= Короткое задание 1 =
Назовите все изделия, которые рассказчик, по словам источника, сделал сам за годы службы.
= Короткое задание 2 =
Выведите фрагмент источника без изменений: начните со слов «В свободное от» и остановитесь после слов «повелось на Руси.».
= Короткое задание 3 =
Из чего, согласно источнику, вырезали пластинки для светящейся окантовки нагрудных значков?

= Источник =
В свободное от вахты время занимались (по традиции на флоте), кто чем может: выпиливанием лобзиком, собирали наборные шариковые ручки, делали ножи и финки, мундштуки и курильные трубки, командирские нагрудные подлодки, из бескозырок делали мичманки с маленькими, стильными в то время, козырёчками - чего только не делали. Всё это делалось - от нечего делать, а главное, чтобы будучи в увольнении, шикануть перед девчатами, а кроме того, готовясь к демобилизации заранее, чтобы быть при полном параде, когда приедет домой. Выглядеть бравым моряком - флотская традиция, так уж повелось на Руси.
 
За годы службы мною было изготовлено тоже кое-что. Первым моим изделием была наборная ручка, затем я сделал ножик с наборной ручкой. Набор делался из разноцветных мыльниц и зубных щёток, из кусков плексигласе и эбонита. Следующими изделиями у меня были наборный мундштук для курения сигарет (хотя сам не курил) и курительная трубка  (люлька) с головой чёрта. Вместо глаз и зубов у чёрта были фосфоресцирующие вкладыши, что создавало эффект в темноте - глаза и зубы горели. В то время мы ещё не знали, что фосфоресцирующие циферблаты, которых на лодках было много, вредны для здоровья. После разоружения лодок стали приспосабливать пластинки из таких циферблатов сначала под нагрудные значки, а затем и в других целях. Пластинки вырезали таким образом, чтобы повторялся силуэт значка, но чуть больших размеров. Получалась вокруг значка красивая зеленовато-голубоватая окантовочка, светящаяся в темноте. По светящейся окантовке можно было определить в темноте какие на груди значки.

= Исходные данные =
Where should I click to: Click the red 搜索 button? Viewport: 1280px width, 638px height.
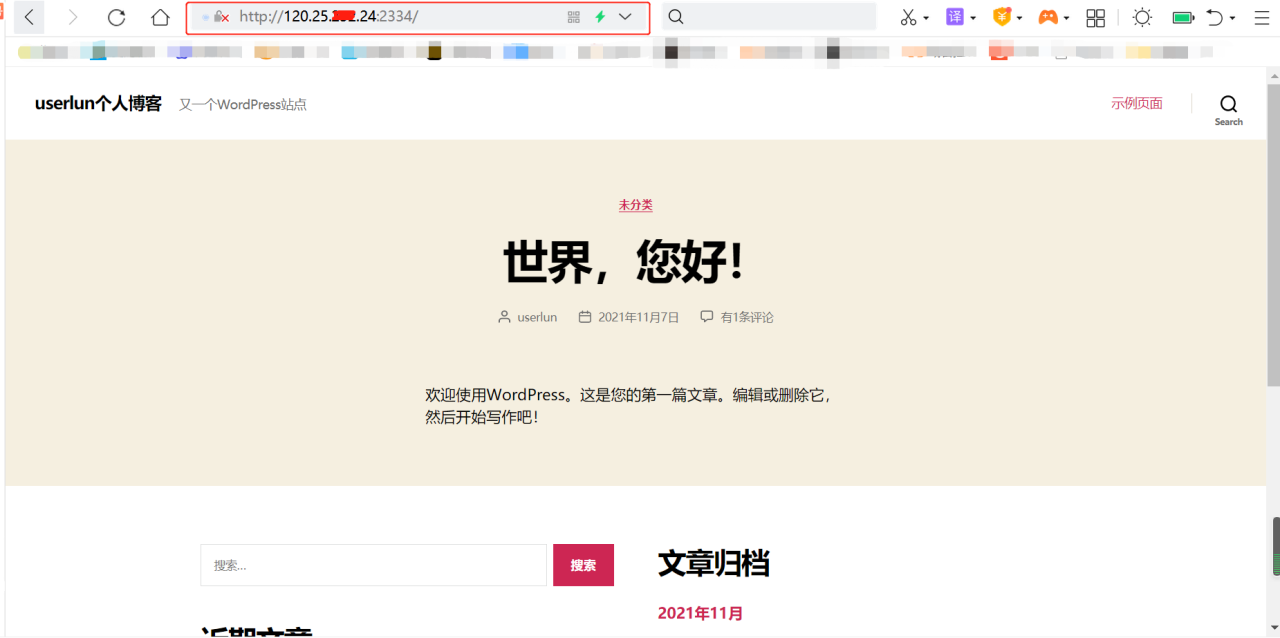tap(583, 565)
* * *
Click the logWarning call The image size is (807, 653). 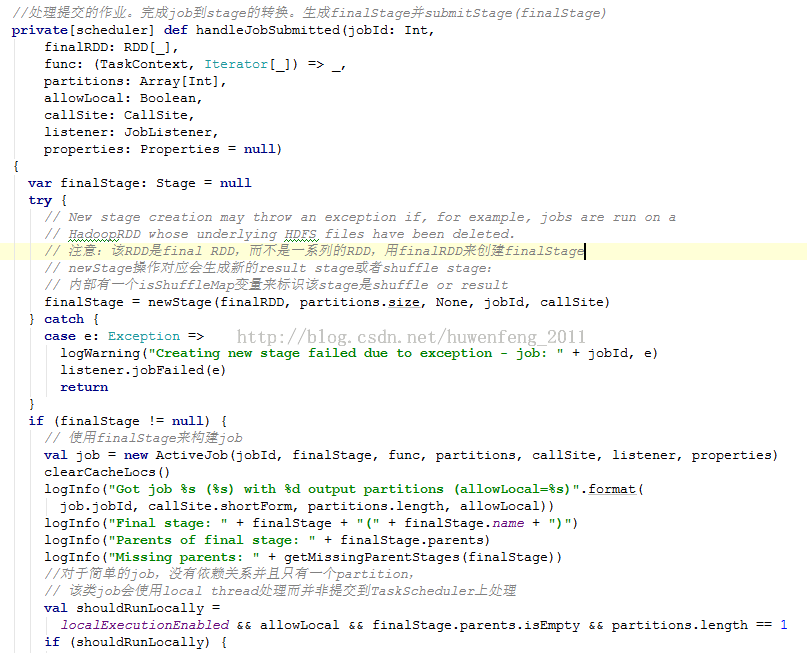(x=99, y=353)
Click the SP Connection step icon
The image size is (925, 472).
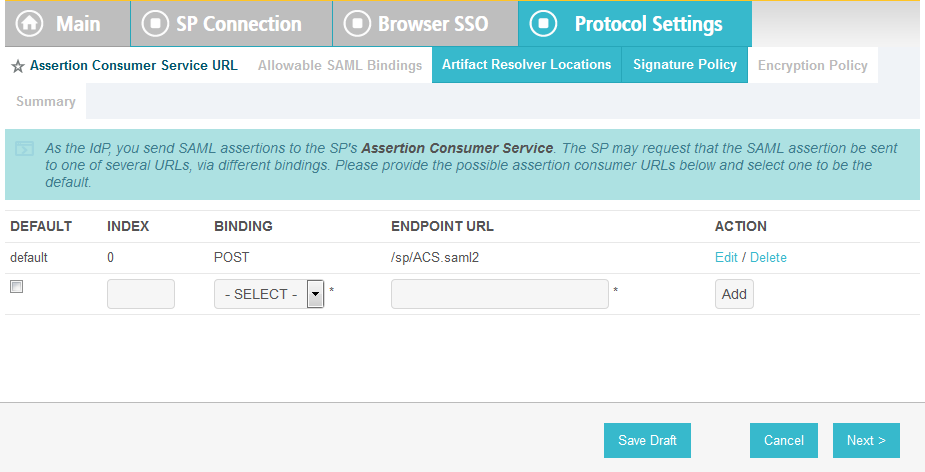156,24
...
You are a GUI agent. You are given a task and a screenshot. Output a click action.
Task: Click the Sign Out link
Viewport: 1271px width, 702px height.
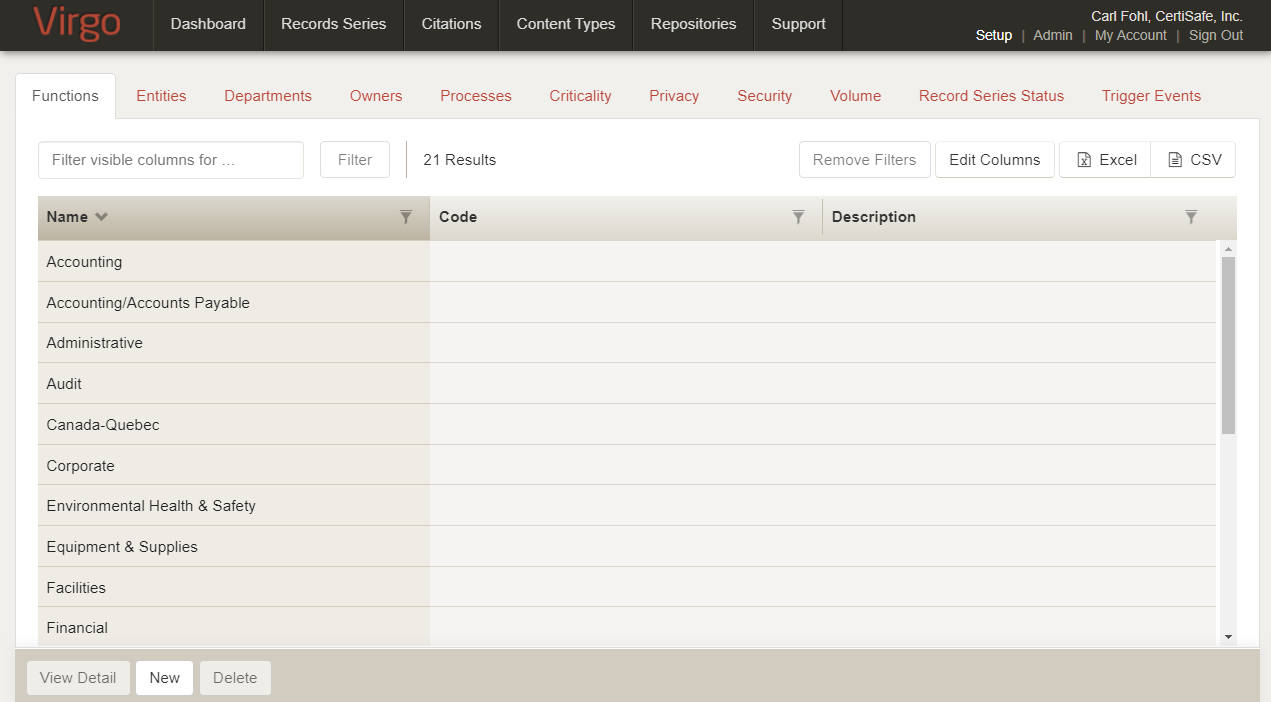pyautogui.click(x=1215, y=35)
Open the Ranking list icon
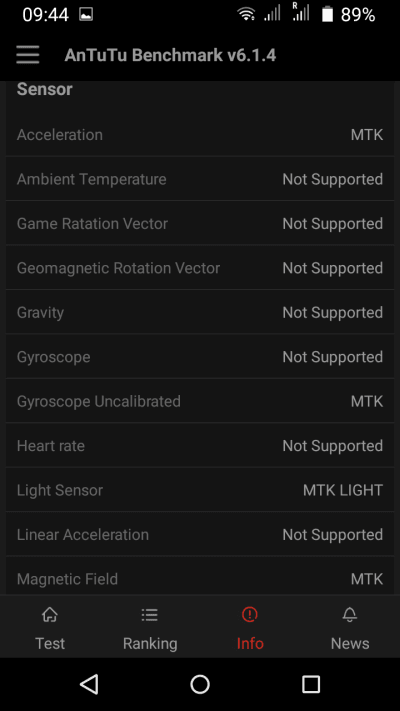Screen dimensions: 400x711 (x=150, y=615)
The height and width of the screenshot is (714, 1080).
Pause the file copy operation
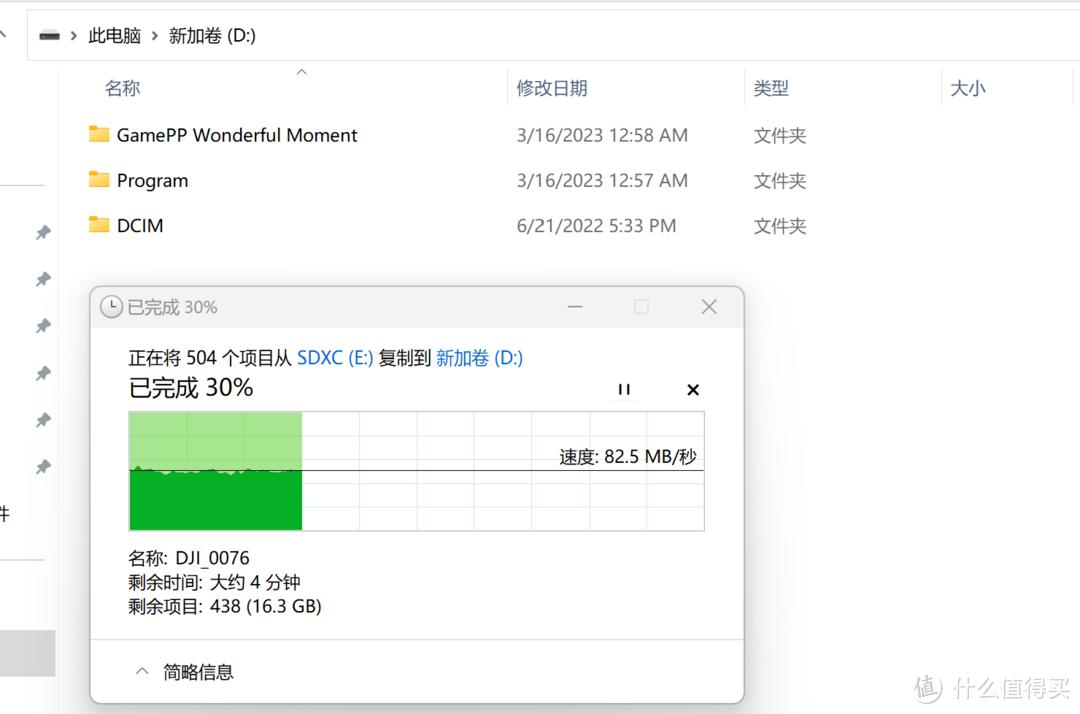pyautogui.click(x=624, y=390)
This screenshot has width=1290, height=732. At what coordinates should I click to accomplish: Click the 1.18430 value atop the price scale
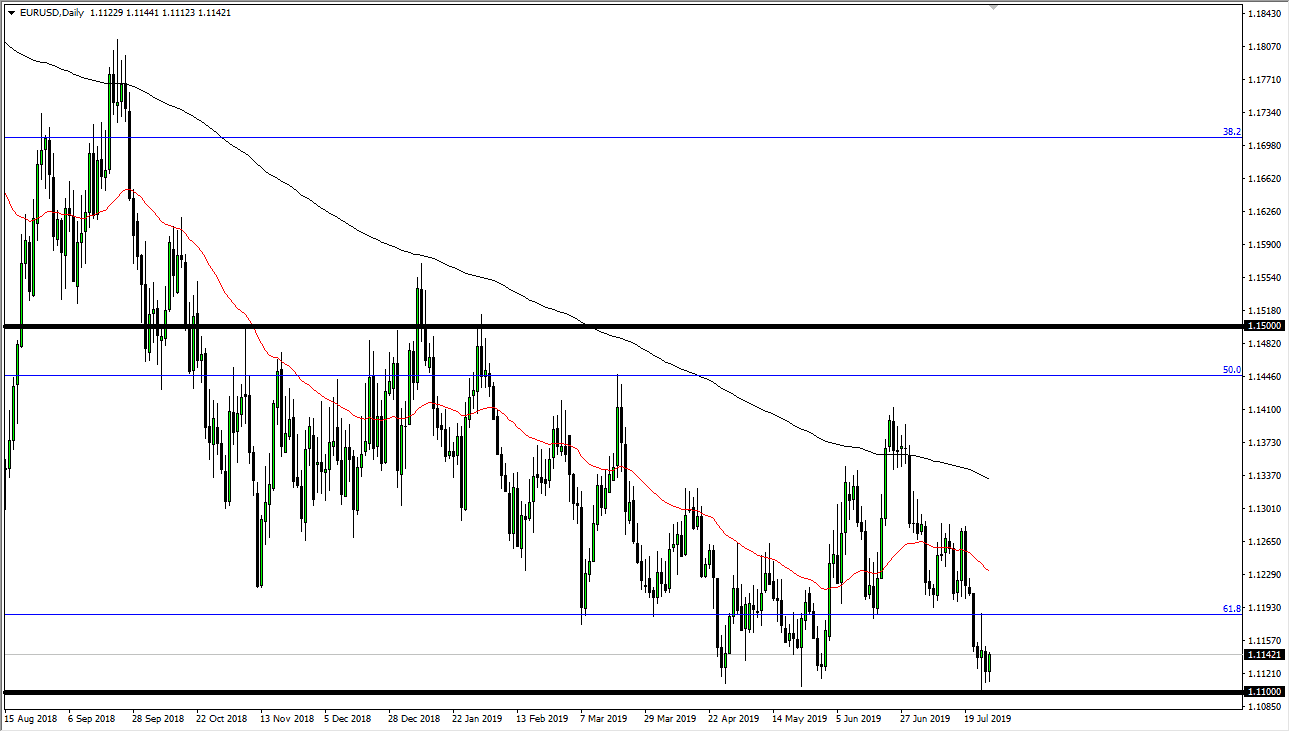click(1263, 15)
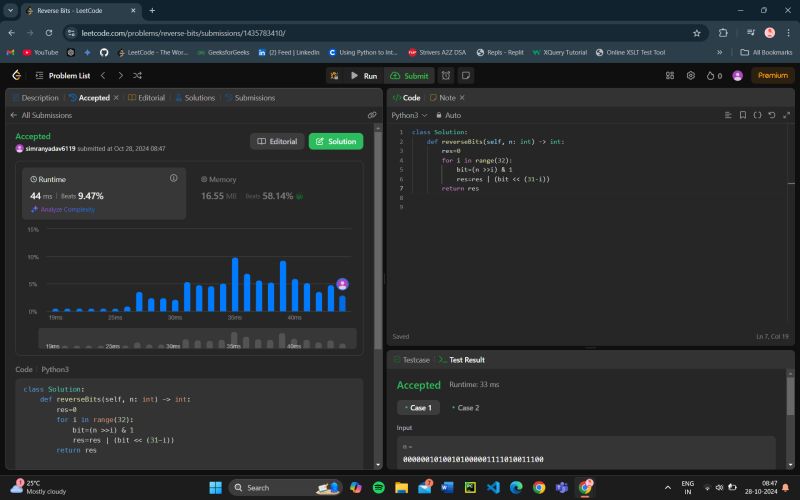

= Результат 1 =
- наборная ручка
- ножик с наборной ручкой
- наборный мундштук для курения сигарет
- курительная трубка (люлька) с головой чёрта

= Результат 2 =
В свободное от вахты время занимались (по традиции на флоте), кто чем может: выпиливанием лобзиком, собирали наборные шариковые ручки, делали ножи и финки, мундштуки и курильные трубки, командирские нагрудные подлодки, из бескозырок делали мичманки с маленькими, стильными в то время, козырёчками - чего только не делали. Всё это делалось - от нечего делать, а главное, чтобы будучи в увольнении, шикануть перед девчатами, а кроме того, готовясь к демобилизации заранее, чтобы быть при полном параде, когда приедет домой. Выглядеть бравым моряком - флотская традиция, так уж повелось на Руси.

= Результат 3 =
Из фосфоресцирующих циферблатов, которых на лодках было много.